Task directions
Take the entries below and print only the lines from the one with "[Nilüfer’de 3 gün" through the one with "Nöbetçi Eczaneler (60, 2498)", exactly as they stand, both ends included.

Stored items from a collection:
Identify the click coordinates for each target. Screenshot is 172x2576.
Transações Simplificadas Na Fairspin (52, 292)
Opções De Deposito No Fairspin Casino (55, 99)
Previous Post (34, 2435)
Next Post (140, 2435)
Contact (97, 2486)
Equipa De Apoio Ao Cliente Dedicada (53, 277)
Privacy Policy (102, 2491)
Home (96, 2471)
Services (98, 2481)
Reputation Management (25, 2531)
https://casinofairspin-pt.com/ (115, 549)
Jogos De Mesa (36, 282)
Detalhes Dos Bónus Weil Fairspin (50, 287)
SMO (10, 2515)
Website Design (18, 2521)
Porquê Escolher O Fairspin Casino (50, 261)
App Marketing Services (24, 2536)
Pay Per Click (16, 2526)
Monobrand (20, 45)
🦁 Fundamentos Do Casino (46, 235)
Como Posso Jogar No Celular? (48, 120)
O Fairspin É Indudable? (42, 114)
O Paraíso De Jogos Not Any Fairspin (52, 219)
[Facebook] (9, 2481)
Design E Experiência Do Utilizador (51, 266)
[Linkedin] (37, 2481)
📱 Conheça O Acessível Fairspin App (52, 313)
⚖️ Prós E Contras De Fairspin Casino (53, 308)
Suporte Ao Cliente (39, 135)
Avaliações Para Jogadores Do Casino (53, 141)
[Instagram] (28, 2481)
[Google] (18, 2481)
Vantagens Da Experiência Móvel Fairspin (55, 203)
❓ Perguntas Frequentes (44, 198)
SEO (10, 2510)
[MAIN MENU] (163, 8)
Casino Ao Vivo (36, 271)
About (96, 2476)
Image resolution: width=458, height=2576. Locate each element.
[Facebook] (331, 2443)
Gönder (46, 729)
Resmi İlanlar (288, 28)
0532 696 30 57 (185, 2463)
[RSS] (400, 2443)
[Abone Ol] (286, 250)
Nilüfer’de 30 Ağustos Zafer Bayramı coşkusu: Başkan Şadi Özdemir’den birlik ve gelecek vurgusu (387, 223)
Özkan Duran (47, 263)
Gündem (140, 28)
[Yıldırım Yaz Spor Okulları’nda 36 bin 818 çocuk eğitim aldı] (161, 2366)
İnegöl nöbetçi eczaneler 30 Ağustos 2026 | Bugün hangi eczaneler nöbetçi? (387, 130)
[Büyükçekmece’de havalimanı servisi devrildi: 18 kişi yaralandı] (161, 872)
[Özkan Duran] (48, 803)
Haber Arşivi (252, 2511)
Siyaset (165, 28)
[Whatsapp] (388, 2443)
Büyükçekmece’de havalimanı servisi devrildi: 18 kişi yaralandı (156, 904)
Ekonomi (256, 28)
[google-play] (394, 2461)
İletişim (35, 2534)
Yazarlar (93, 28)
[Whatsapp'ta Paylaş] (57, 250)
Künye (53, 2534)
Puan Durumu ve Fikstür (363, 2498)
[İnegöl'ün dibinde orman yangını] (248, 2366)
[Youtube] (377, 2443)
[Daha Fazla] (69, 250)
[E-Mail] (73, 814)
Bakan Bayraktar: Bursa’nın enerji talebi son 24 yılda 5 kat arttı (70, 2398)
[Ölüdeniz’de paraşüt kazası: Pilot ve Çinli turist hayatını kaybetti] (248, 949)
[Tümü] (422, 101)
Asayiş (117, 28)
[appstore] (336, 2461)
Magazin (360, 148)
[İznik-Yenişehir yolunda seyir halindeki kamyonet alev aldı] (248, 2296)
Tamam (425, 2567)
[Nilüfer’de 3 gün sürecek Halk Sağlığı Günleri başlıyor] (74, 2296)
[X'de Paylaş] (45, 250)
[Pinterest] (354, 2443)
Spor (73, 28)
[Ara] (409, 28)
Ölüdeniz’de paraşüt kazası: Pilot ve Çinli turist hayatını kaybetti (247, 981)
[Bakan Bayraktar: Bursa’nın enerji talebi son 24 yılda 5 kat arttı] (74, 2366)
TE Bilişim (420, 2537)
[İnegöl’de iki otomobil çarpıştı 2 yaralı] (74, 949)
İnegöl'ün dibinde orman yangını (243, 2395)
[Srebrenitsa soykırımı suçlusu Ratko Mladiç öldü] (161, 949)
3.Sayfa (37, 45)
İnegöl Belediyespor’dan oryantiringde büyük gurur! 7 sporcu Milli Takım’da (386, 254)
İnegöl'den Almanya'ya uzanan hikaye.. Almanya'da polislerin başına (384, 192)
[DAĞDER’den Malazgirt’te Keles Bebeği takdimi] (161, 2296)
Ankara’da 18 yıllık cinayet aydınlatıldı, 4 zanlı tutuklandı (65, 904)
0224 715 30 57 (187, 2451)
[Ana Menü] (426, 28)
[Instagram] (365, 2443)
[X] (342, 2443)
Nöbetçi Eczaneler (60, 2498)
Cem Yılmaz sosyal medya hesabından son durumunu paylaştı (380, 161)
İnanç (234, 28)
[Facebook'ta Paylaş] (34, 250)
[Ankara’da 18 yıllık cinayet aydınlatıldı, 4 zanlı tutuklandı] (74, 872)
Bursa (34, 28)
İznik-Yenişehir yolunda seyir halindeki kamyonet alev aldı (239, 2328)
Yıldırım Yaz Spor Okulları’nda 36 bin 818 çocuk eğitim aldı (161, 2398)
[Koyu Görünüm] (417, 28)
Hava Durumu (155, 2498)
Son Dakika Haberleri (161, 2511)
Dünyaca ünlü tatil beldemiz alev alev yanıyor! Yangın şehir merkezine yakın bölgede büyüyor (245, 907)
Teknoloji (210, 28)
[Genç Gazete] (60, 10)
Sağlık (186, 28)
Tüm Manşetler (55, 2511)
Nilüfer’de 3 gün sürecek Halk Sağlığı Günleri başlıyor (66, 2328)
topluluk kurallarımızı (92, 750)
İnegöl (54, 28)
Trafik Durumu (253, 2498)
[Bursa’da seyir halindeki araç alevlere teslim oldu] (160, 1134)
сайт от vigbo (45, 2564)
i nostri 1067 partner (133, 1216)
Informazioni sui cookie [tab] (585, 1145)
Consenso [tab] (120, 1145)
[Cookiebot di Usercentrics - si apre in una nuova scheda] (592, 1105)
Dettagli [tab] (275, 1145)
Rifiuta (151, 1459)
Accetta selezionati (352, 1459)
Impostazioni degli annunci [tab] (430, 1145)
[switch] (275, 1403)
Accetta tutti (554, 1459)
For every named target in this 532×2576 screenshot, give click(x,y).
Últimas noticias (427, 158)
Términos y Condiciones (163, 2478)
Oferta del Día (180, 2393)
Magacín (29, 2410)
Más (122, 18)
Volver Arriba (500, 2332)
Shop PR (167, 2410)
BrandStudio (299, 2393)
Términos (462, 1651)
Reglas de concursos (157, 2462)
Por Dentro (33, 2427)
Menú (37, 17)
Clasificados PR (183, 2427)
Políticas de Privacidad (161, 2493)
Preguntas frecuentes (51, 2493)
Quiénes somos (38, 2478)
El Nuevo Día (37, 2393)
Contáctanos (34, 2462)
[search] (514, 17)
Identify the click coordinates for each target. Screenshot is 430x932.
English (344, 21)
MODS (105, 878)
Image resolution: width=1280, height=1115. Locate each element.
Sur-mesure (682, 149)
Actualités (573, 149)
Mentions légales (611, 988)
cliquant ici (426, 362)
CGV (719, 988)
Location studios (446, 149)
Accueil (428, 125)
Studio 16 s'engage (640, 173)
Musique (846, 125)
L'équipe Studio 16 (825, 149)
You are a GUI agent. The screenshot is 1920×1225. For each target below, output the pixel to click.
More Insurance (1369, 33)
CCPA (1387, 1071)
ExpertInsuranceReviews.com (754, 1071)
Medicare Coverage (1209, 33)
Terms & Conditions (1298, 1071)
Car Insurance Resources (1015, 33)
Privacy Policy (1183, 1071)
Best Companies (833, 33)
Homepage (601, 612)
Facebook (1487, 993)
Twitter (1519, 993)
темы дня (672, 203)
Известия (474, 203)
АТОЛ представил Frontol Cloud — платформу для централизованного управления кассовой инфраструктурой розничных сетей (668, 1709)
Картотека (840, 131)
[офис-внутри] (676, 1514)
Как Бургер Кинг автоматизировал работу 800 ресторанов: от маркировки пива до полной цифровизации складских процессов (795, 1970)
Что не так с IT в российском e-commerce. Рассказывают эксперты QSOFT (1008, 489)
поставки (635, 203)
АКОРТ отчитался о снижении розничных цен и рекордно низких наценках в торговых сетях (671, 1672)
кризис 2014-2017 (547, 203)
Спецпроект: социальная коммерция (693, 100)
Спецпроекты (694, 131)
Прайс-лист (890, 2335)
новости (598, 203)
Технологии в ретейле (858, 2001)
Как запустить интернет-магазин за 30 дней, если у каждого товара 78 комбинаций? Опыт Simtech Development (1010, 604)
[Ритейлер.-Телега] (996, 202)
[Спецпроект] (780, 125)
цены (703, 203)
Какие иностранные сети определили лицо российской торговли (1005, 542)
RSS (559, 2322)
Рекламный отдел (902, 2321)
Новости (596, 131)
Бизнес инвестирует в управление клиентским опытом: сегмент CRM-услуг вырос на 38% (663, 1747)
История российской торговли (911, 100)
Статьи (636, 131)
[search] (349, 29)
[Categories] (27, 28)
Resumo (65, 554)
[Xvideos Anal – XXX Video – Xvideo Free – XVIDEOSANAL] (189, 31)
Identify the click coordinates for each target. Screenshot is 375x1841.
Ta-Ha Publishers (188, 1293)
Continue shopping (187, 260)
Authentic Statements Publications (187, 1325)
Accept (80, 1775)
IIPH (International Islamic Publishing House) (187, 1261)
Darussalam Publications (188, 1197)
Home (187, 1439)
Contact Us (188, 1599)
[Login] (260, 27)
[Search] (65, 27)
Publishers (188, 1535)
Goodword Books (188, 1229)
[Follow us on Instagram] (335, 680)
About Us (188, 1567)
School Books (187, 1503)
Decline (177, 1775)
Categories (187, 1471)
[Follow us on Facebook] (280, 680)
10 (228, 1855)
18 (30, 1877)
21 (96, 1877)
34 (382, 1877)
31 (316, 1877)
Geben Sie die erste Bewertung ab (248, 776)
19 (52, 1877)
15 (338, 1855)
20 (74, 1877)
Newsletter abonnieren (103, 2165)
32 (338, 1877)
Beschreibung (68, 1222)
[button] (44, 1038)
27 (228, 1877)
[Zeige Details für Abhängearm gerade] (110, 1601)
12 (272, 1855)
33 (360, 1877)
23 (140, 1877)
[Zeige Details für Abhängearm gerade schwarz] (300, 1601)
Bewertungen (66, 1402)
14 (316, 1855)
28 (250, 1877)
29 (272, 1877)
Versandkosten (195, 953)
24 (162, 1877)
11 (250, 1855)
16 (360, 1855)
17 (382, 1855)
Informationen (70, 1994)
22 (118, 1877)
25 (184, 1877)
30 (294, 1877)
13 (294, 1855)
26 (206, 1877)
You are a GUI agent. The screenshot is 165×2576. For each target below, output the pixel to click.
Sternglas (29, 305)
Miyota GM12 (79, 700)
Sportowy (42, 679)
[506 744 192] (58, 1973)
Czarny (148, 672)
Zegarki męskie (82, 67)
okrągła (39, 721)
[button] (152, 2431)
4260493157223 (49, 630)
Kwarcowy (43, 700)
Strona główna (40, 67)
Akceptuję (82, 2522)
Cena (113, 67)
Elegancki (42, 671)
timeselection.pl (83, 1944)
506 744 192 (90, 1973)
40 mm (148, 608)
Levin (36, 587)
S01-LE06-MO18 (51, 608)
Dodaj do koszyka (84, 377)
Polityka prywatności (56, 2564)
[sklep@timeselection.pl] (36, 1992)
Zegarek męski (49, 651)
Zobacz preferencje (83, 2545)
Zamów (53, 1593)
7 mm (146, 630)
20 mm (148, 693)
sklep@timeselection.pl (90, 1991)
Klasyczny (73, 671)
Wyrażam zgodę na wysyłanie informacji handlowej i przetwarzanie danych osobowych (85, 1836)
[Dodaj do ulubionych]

Task solution
[Nilüfer’de 3 gün sürecek Halk Sağlığı Günleri başlıyor] (74, 2296)
[X'de Paylaş] (45, 250)
[Pinterest] (354, 2443)
Spor (73, 28)
[Ara] (409, 28)
Ölüdeniz’de paraşüt kazası: Pilot ve Çinli turist hayatını kaybetti (247, 981)
[Bakan Bayraktar: Bursa’nın enerji talebi son 24 yılda 5 kat arttı] (74, 2366)
TE Bilişim (420, 2537)
[İnegöl’de iki otomobil çarpıştı 2 yaralı] (74, 949)
İnegöl'ün dibinde orman yangını (243, 2395)
[Srebrenitsa soykırımı suçlusu Ratko Mladiç öldü] (161, 949)
3.Sayfa (37, 45)
İnegöl Belediyespor’dan oryantiringde büyük gurur! 7 sporcu Milli Takım’da (386, 254)
İnegöl'den Almanya'ya uzanan hikaye.. Almanya'da polislerin başına (384, 192)
[DAĞDER’den Malazgirt’te Keles Bebeği takdimi] (161, 2296)
Ankara’da 18 yıllık cinayet aydınlatıldı, 4 zanlı tutuklandı (65, 904)
0224 715 30 57 (187, 2451)
[Ana Menü] (426, 28)
[Instagram] (365, 2443)
[X] (342, 2443)
Nöbetçi Eczaneler (60, 2498)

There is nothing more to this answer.